Dhe is a bang in the German publishing industry, and one out of nowhere – apparently. S. Fischer gets a new publishing manager: Oliver Vogel. This is an old acquaintance in the traditional Frankfurt company, because until 2019 he was program manager for German-language literature at Fischer and, together with the then publishing director of S. Fischer Jörg Bong, something of a dream team in this area.
Then Bong left, and a successor was appointed in Siv Bublitz, who had only been in the company for two years and had a completely different idea of the publishing program than Vogel. Consequently, he was transferred to Berlin as head of the small local S. Fischer publishing office and finally left the company on January 1, 2022. Now he returns as its boss.
It is the admission of the Holtzbrinck publishing group, to which S. Fischer belongs, that the engagement of Siv Bublitz, a very experienced publisher, in 2017 was a mistake. She had previously managed the Ullstein Verlag in Berlin, and it had a completely different profile than S. Fischer: in Berlin, people were fixated on entertainment and on correspondingly large circulations.
It’s not that the latter wasn’t wanted by Fischer, especially under Bong – otherwise Bublitz wouldn’t have been hired in the first place with a view to Bong’s successor – but there, large editions should ideally be combined with high standards: in contemporary literature (about the There is no need to talk about the past: Franz Kafka, Thomas Mann, Virginia Woolf or Boris Pasternak are Fischer classics, to name just a few) and above all in the non-fiction book published after the Second World War by the publisher who returned from exile Gottfried Bermann Fischer was seen as an educational accompaniment to the democratization of Germany.
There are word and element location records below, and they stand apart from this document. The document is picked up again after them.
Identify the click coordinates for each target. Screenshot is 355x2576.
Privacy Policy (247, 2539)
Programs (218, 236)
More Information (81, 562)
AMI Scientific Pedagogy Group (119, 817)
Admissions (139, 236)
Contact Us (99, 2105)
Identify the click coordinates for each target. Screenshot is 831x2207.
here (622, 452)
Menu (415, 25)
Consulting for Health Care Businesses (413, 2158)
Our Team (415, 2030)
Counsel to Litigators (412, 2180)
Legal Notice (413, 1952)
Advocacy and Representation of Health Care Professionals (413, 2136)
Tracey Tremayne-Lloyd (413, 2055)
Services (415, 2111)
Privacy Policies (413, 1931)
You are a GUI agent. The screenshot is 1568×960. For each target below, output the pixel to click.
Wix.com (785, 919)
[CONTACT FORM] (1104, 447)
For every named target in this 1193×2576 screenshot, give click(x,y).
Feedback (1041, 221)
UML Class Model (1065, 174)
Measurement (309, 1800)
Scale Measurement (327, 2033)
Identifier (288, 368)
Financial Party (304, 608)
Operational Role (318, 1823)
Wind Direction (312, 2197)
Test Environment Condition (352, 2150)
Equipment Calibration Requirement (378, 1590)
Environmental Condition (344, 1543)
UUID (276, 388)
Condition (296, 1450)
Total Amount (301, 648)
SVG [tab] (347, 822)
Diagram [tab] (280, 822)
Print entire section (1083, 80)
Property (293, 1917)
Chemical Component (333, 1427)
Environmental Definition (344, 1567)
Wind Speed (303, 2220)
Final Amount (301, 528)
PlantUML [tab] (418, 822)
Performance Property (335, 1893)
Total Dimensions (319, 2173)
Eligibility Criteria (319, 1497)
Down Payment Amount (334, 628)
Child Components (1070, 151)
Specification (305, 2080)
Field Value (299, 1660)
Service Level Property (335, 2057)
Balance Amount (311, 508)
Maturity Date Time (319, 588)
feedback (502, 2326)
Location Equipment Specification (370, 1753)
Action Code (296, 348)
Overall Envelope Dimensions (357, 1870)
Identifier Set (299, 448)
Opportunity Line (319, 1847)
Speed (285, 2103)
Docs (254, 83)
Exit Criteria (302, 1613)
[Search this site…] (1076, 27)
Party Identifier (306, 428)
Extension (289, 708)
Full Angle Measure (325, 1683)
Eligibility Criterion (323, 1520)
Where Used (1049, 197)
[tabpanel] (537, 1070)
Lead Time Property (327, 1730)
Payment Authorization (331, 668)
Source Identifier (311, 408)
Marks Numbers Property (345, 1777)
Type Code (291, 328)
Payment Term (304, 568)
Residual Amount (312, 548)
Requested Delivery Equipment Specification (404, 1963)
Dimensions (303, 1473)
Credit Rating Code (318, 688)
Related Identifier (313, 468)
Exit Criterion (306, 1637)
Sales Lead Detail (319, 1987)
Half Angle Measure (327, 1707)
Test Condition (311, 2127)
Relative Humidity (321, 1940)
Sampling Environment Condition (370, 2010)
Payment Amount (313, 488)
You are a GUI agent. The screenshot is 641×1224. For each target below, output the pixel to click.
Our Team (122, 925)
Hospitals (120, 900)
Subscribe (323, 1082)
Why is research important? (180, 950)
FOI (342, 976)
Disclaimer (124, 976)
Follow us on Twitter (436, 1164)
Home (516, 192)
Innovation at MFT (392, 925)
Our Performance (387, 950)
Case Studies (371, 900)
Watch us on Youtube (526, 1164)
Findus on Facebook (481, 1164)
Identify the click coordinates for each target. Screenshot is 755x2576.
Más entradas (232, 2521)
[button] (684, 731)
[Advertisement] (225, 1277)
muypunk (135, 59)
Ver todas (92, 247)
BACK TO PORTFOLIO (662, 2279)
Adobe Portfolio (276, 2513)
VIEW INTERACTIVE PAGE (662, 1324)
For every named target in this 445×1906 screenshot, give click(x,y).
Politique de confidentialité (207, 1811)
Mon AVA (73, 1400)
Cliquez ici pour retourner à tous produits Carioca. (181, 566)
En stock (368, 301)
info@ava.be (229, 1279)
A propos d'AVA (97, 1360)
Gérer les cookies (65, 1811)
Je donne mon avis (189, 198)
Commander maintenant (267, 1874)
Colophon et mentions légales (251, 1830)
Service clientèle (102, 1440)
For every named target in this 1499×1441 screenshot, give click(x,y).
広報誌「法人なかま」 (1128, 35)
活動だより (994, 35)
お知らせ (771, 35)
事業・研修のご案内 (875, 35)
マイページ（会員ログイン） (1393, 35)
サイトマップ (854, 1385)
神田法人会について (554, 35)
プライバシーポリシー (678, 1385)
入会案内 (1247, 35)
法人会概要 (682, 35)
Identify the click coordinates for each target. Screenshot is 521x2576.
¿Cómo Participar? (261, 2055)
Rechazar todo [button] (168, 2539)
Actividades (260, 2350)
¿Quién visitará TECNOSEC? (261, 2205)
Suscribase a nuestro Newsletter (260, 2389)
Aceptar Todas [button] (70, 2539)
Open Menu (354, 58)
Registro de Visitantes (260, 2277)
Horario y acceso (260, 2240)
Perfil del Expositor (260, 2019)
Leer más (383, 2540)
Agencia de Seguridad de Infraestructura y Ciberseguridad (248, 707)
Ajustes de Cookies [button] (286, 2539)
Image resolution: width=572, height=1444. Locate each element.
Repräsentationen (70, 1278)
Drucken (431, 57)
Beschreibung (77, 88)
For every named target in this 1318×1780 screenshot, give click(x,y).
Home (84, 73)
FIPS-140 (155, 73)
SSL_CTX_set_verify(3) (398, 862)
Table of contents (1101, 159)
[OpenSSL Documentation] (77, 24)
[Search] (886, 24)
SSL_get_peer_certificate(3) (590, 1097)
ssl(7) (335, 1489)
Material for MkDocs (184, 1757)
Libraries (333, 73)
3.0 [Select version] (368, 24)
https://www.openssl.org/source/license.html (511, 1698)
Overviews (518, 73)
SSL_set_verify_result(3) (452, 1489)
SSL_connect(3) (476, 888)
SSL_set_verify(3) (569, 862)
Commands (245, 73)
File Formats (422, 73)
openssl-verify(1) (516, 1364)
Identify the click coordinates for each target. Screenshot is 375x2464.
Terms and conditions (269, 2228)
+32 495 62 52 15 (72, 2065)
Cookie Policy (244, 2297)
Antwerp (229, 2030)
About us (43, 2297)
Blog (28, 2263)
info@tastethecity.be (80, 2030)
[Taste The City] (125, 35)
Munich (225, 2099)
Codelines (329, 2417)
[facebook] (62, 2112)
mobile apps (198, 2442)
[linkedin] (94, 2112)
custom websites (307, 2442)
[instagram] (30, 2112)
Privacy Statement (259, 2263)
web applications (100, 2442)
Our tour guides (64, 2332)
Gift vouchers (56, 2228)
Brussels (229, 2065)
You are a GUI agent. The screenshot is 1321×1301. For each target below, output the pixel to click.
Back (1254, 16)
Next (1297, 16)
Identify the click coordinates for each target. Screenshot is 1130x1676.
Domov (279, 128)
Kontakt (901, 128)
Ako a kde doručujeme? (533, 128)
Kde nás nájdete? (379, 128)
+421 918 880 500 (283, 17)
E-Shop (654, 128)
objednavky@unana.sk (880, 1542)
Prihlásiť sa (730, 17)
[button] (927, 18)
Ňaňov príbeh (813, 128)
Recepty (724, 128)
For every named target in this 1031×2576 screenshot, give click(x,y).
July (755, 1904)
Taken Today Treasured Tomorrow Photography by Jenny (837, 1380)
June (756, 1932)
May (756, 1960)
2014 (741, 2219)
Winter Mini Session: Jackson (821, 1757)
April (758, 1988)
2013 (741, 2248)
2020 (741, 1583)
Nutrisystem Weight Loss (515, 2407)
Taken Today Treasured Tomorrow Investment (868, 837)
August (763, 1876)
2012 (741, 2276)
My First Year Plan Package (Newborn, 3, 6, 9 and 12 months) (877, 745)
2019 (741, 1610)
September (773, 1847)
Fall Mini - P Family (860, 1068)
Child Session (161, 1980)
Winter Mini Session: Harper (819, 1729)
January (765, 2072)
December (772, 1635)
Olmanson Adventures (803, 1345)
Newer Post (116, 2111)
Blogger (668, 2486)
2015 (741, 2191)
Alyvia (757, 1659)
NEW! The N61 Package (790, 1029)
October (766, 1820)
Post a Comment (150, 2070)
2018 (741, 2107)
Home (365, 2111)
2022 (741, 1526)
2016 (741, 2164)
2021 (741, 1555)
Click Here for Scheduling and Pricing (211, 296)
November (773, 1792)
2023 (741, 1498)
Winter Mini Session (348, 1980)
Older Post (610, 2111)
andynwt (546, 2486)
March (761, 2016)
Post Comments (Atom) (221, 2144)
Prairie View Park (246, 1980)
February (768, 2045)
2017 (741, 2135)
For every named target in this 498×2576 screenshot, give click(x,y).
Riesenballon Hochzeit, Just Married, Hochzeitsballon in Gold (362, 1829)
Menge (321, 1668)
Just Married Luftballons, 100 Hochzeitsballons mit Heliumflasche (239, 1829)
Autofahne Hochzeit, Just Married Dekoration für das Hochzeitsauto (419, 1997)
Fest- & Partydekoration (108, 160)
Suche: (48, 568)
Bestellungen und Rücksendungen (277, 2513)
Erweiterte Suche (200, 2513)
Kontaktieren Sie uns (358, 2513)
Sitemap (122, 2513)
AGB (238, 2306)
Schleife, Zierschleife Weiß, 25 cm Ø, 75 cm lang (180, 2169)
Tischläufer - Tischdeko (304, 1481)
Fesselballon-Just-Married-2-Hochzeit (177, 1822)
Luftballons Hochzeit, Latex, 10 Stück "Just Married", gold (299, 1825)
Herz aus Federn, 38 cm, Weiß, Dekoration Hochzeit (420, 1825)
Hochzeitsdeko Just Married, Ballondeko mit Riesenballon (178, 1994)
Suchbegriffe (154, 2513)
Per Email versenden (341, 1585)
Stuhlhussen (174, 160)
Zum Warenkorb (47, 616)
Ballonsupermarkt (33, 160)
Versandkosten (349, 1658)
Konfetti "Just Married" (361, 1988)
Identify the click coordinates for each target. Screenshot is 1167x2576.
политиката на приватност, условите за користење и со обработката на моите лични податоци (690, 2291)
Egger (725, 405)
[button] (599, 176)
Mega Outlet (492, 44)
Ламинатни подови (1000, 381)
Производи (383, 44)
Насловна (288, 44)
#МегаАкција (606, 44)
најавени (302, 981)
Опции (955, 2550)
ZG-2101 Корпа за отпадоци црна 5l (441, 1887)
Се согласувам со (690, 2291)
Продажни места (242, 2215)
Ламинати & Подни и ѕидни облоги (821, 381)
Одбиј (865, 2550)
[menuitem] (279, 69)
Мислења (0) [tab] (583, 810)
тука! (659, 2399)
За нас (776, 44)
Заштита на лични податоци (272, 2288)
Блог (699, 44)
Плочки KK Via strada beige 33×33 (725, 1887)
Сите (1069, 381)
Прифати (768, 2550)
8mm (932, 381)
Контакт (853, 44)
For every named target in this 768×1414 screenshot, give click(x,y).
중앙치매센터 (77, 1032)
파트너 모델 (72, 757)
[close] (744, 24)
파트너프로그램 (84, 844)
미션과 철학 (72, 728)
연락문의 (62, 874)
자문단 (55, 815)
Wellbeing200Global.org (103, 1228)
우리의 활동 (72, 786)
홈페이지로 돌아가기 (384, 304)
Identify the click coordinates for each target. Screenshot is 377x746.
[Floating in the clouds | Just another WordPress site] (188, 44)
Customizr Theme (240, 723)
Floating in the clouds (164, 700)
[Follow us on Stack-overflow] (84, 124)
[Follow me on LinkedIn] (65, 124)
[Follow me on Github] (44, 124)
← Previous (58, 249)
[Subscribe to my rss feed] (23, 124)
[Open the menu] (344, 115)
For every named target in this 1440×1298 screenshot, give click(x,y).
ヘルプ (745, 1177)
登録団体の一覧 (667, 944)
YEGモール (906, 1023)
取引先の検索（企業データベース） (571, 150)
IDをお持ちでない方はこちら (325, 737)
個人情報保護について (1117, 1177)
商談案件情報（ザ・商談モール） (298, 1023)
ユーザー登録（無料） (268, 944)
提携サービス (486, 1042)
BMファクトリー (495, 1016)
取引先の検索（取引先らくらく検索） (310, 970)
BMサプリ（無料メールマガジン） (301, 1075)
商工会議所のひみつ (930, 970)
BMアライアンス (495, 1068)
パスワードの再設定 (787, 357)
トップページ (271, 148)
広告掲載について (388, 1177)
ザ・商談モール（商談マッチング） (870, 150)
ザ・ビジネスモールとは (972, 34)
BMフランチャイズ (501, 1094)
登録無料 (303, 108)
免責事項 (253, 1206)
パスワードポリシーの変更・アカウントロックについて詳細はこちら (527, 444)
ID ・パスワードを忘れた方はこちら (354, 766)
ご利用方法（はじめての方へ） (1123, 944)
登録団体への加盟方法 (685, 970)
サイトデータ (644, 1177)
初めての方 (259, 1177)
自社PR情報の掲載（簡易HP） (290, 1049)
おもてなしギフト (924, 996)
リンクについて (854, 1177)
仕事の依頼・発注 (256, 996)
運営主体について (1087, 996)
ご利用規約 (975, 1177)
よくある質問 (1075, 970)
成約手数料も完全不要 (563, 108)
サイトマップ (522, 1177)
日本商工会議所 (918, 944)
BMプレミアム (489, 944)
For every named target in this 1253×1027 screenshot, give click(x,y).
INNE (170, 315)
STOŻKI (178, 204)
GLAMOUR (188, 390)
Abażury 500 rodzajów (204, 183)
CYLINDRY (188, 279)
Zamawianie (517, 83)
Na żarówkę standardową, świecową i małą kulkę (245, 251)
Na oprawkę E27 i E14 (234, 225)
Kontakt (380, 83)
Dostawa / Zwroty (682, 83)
The most famous example of this was the famous “Black Series” on Nazi history in 1977, long after Bermann Fischer’s retirement and the resulting transfer from S. Fischer to the Holtzbrinck Group in 1963.
An anecdote is circulating in the publishing house that after she arrived in Frankfurt, Siv Bublitz saw an old advertising poster in the hallway with a sentence by the founder of the publishing house, Samuel Fischer, which quoted his conviction that it was the task of a publishing house to bring the values closer to the public don’t want it at all. Bublitz is said to have said that that was the dumbest sentence there is; Instead, she herself made this statement: “In the past, a publisher shaped the program and was the face of the house. Today it is fundamentally different. I don’t see that as a loss, on the contrary.”
You can say what you want, but it was a break with tradition. With the tradition that the former publishing director Monika Schoeller referred to, who was in office from 1974 to 2002 and, as an eminence grise, controlled the fortunes of S. Fischer until her death in 2019. So she also put Bublitz in the saddle. Now her half-brother Stefan von Holtzbrinck has separated from Bublitz and appointed an old Schoeller confidant in Vogel.
Was it three lost years for S. Fischer? The program was slimmed down during this period, from five hundred titles a year (most of them paperbacks) to about three hundred. The declared goal was fewer books, each with larger editions. But the financial result was not convincing, especially in the context of the group, the other two literary heavyweights Rowohlt and Kiepenheuer & Witsch are reportedly better off.
In addition, in 2020 Bublitz separated the publishing house from its long-time author Monika Maron for political reasons. It damaged S. Fischer’s reputation more than Maron’s and may have triggered a rethink at the top of the group with regard to Bublitz’s leadership skills. At that time, Vogel, who had moved to Berlin, had just submitted his notice to the publisher, which then took effect at the end of 2021. He then went to the Graf und Graf literary agency – for a few months, which in turn will not cause much joy there. And now he’s going to be the boss instead of the boss he left for. He will have to come back to Frankfurt with full commitment.
Because it will not be easy for him as the new desired boss of the group management. Vogel is considered to be a very competent and pleasant publishing person with a clear preference for content. But just because with Bublitz a more organizationally thinking publisher has now failed, this challenge will not be significantly less for him. And in public it will be said: Once again a woman has been pushed aside in the German literary scene in favor of a man. And one who is just six years younger; both belong to the generation that is gradually turning towards the target grades of their professional careers.
The expected would have been the election of a younger person. There is no lack of excellent candidates – and candidates. Irrespective of the question of age: If the public debate is always about the fact that gender should not play a role in career paths, then this also applies to failure. Oliver Vogel’s succession to Siv Bublitz is not a patriarchal conspiracy. Unless you see the obligation to the founding fathers of the house (and Monika Schoeller!) as such. It’s mostly an attempt to turn back time. That is daring, but gratifying in terms of what a publishing house should have to give to a society. Completely independent of the people.